String Distance Metrics for Address Comparison: Levenshtein, Damerau, Jaro, and Jaro-Winkler
Comparing addresses is not a simple equality check
When you compare two address strings to decide if they refer to the same location, an exact match is rarely enough. Real-world addresses come with typos, abbreviations, inconsistent casing, and missing components. "15 Baker St" and "15 Baker Street" are the same address, but "15 Baker St" == "15 Baker Street" evaluates to False.
String distance metrics can be used to solve this problem. They assign a number to two strings that quantifies how different (or similar) they are. This number lets you set a threshold: "if the distance is less than 2, or the similarity is above 0.9, treat them as the same address."
In this guide, we cover the four most widely used metrics for address comparison:
- Levenshtein distance - the classic edit distance
- Damerau-Levenshtein distance - edit distance with transpositions
- Jaro similarity - character matching with position awareness
- Jaro-Winkler similarity - Jaro with a bonus for matching prefixes
For each one, we explain how it works, walk through a concrete address example, and discuss when it is (and is not) a good fit. At the end, a summary table and practical recommendations.
Table of contents:
- Comparing addresses is not a simple equality check
- A quick note before diving in
- 1. Levenshtein distance
- 2. Damerau-Levenshtein distance
- 3. Jaro similarity
- 4. Jaro-Winkler similarity
- Summary table
- Normalization: the step that matters more than metric choice
- Putting it all together: a complete address comparison
- Where to go from here
A quick note before diving in
There are two flavors of metric:
- Distance metrics (Levenshtein, Damerau-Levenshtein): return 0 for identical strings, and a higher integer for more different strings. Think of them as counting "how many operations to fix this?"
- Similarity metrics (Jaro, Jaro-Winkler): return 1.0 for identical strings, and a lower value (down to 0.0) for more different strings. Think of them as "what fraction of characters match?"
Neither type is universally better. Which one to use depends on your data and your use case.
1. Levenshtein distance
How it works
The Levenshtein distance between two strings is the minimum number of single-character edits needed to transform one into the other. The allowed operations are:
- Insertion: add a character (e.g., "Streeet" - one character - to "Street")
- Deletion: remove a character (e.g., "Streeet" + one deletion - to "Street")
- Substitution: replace one character with another (e.g., "Straat" - replace 'a' with 'e' - to "Street")
A distance of 0 means the strings are identical.

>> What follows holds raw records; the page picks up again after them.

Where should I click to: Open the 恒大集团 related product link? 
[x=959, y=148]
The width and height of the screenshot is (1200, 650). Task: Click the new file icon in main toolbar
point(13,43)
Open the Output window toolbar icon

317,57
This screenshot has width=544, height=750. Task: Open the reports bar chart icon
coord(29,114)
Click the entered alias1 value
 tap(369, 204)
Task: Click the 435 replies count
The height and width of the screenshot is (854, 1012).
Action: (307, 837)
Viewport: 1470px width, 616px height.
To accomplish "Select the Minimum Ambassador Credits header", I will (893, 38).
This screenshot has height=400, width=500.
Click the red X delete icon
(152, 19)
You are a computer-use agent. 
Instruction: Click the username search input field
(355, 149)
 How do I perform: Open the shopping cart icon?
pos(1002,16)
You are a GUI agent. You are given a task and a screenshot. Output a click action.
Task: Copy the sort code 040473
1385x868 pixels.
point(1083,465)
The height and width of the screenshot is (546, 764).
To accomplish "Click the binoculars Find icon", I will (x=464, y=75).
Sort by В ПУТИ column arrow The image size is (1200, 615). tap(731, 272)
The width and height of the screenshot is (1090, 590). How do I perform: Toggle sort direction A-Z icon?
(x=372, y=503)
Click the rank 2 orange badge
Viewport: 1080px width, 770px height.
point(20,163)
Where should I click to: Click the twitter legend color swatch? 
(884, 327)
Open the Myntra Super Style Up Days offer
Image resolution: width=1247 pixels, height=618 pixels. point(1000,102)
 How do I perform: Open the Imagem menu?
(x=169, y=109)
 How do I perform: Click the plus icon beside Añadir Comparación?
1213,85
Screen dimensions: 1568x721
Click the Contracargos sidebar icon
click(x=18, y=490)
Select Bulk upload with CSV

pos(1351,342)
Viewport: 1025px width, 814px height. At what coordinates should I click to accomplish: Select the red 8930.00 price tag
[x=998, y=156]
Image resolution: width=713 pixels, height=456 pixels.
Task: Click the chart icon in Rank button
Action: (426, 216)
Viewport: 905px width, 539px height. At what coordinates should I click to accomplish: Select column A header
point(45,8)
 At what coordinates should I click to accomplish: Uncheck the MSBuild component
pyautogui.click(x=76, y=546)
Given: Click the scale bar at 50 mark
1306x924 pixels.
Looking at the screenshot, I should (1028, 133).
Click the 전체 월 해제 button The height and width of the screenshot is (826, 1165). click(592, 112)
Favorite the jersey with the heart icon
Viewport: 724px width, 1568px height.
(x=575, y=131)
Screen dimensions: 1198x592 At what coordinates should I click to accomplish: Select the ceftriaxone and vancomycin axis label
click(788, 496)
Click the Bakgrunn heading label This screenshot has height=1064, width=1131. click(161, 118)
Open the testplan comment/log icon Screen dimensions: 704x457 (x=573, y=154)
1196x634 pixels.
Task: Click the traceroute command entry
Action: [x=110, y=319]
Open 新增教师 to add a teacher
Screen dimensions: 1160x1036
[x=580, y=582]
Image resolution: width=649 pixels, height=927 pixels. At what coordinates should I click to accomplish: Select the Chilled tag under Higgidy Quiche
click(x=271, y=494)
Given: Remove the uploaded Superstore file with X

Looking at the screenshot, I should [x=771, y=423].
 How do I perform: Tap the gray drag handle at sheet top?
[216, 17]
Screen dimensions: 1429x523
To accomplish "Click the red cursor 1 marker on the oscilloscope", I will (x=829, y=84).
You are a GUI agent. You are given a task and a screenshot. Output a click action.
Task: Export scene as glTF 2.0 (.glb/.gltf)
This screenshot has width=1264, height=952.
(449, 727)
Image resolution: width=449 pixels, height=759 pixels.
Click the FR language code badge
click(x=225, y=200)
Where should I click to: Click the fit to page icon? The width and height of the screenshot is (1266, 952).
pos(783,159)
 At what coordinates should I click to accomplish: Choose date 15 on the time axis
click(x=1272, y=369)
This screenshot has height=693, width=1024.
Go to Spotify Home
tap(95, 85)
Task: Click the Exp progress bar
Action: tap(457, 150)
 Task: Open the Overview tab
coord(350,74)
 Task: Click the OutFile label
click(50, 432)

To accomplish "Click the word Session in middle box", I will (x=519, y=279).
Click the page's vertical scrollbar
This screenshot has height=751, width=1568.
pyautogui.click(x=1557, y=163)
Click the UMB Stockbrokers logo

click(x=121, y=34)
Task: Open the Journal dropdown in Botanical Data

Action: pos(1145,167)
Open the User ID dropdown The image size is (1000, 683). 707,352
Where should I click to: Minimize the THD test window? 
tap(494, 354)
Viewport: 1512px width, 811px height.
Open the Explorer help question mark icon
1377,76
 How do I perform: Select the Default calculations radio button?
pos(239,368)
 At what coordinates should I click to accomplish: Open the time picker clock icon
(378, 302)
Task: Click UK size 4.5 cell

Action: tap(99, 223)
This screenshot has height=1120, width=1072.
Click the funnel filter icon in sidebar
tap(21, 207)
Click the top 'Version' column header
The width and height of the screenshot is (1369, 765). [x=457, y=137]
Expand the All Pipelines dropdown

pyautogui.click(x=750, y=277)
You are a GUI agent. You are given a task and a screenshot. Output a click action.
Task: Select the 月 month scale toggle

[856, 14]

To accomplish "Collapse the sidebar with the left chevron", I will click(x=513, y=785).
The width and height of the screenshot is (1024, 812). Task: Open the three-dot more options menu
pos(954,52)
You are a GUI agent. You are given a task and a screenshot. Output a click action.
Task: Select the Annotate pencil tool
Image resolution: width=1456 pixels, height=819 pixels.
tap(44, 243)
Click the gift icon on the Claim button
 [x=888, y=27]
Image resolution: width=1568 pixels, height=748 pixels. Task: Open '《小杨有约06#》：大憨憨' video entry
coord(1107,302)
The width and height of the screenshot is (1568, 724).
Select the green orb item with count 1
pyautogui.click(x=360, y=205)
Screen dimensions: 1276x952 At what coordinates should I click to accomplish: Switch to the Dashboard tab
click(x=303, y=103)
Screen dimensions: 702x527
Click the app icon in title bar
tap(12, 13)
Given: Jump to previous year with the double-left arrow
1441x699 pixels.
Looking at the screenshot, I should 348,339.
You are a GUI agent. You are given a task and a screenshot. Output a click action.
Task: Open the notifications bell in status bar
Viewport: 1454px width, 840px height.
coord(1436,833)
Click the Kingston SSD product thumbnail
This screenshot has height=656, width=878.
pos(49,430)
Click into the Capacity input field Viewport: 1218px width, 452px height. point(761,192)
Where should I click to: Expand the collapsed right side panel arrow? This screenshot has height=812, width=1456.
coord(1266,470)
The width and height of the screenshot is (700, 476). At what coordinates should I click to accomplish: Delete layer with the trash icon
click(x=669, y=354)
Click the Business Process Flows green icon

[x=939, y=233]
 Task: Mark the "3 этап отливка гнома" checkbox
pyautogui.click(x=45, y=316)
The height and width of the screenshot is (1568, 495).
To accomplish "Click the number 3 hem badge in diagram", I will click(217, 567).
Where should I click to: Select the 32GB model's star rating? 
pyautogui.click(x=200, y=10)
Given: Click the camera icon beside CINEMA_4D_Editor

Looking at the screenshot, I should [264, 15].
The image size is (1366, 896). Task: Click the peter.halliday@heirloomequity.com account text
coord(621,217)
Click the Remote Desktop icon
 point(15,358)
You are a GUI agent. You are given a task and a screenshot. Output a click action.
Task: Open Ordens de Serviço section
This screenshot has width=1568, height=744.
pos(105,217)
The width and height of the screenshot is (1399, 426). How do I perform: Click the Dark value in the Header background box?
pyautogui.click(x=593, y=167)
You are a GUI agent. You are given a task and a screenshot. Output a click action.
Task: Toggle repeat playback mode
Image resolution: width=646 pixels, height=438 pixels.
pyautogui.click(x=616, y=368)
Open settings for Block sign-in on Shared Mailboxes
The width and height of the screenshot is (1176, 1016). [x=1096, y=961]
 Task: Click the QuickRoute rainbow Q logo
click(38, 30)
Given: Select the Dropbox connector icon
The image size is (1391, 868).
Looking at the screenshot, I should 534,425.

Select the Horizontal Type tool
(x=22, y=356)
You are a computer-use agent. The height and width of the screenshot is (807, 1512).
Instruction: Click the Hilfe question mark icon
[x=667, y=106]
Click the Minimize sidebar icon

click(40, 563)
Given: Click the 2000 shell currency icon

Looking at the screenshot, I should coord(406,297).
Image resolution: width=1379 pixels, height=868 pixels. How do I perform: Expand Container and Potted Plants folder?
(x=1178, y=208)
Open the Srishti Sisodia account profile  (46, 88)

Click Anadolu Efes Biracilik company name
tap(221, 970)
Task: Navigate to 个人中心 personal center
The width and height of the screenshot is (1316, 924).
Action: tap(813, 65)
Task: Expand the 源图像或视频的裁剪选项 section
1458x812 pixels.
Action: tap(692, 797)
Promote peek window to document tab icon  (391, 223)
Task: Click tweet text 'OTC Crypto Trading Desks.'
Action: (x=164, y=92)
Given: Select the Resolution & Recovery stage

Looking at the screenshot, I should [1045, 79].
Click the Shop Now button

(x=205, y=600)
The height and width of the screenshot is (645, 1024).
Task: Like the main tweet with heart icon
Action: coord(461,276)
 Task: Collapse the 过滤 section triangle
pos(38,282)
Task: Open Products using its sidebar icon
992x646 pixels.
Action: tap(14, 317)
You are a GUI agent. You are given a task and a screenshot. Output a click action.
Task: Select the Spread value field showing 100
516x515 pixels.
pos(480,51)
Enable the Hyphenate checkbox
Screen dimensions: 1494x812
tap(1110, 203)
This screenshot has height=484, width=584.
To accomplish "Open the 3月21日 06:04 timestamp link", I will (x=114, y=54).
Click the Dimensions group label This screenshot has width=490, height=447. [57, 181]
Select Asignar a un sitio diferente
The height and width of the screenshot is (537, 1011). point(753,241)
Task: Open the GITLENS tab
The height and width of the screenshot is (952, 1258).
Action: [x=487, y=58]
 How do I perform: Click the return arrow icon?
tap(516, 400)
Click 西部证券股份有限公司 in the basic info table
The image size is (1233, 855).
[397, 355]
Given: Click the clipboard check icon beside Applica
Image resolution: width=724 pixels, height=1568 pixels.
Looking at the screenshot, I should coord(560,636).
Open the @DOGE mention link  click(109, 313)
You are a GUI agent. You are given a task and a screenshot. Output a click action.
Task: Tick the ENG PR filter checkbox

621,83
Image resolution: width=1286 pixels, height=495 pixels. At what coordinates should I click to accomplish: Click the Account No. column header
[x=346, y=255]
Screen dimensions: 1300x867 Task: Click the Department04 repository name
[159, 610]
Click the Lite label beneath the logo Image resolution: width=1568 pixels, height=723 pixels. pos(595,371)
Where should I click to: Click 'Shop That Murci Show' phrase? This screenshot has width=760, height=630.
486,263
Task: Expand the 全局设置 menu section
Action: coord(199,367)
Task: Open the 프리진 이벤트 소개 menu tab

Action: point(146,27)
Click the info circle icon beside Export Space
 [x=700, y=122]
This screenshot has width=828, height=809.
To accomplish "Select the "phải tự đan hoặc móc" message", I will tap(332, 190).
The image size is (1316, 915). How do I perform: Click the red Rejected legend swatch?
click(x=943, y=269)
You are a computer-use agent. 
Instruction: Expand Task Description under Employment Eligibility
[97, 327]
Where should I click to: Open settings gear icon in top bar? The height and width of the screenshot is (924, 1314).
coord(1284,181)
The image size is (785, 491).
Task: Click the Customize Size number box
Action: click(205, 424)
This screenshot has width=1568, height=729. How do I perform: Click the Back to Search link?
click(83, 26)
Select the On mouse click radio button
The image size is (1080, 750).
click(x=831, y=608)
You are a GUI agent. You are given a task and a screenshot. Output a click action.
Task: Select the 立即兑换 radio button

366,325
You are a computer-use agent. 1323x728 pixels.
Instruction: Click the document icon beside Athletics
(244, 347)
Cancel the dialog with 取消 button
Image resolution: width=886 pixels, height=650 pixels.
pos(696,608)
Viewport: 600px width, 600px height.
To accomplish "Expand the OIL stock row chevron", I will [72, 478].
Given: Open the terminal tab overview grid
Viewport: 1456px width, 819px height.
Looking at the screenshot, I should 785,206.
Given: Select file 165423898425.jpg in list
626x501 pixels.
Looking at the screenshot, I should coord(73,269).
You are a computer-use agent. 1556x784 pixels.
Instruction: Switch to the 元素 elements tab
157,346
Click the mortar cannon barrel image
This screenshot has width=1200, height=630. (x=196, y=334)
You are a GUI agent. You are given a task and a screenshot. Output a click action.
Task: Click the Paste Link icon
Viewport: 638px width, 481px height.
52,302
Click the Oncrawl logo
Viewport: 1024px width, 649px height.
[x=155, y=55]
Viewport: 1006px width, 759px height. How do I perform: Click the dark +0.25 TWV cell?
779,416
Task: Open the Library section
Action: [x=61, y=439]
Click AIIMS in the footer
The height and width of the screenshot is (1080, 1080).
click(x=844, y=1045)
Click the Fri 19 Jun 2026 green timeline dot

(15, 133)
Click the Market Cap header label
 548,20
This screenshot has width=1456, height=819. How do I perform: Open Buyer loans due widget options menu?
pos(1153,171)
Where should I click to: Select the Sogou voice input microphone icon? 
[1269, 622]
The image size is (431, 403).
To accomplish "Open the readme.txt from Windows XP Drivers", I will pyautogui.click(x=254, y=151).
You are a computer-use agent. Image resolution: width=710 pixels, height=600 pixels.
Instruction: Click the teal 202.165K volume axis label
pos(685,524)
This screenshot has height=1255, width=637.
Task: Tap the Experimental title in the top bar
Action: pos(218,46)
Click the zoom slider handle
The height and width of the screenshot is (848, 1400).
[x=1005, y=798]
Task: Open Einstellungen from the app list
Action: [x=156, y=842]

A distance of 1 means a single operation is enough.
Address example
Compare "15 baker srteet" (a common keyboard transposition typo) to "15 baker street":
15 baker srteet 15 baker street
To fix "srteet" into "street", Levenshtein needs 2 substitutions: replace 'r' with 't' at position 9, and 't' with 'r' at position 10.
Distance = 2.
This is technically correct, but it feels like a lot for what is clearly a single typing mistake. We will fix this in the next section.
In Python
import jellyfish jellyfish.levenshtein_distance("15 baker srteet", "15 baker street") # → 2
Install with pip install jellyfish.
Pros and cons
| Pros | Cons |
|---|---|
| Simple and well understood | Counts a transposition (swap of two adjacent chars) as 2 operations instead of 1 |
| Handles insertions and deletions well (great for abbreviations like "St" vs "Street") | Raw distance is hard to compare across string pairs of different lengths |
| Available in virtually every language and library | Does not give extra weight to matching prefixes |
| Fast on short strings |
When to use it for addresses
Levenshtein is a solid default, especially when the main source of variation is abbreviations or missing characters. Set a relative threshold to make comparisons fair across different string lengths:
def normalized_levenshtein(a, b): dist = jellyfish.levenshtein_distance(a, b) return dist / max(len(a), len(b)) # Treat as same address if < 15% different normalized_levenshtein("15 baker street", "15 baker st") # → 0.267 normalized_levenshtein("15 baker street", "15 baker sreet") # → 0.067
2. Damerau-Levenshtein distance
How it works
Damerau-Levenshtein extends Levenshtein by adding one more operation:
- Transposition: swap two adjacent characters (e.g., "srteet" to "street" - swap 'r' and 't')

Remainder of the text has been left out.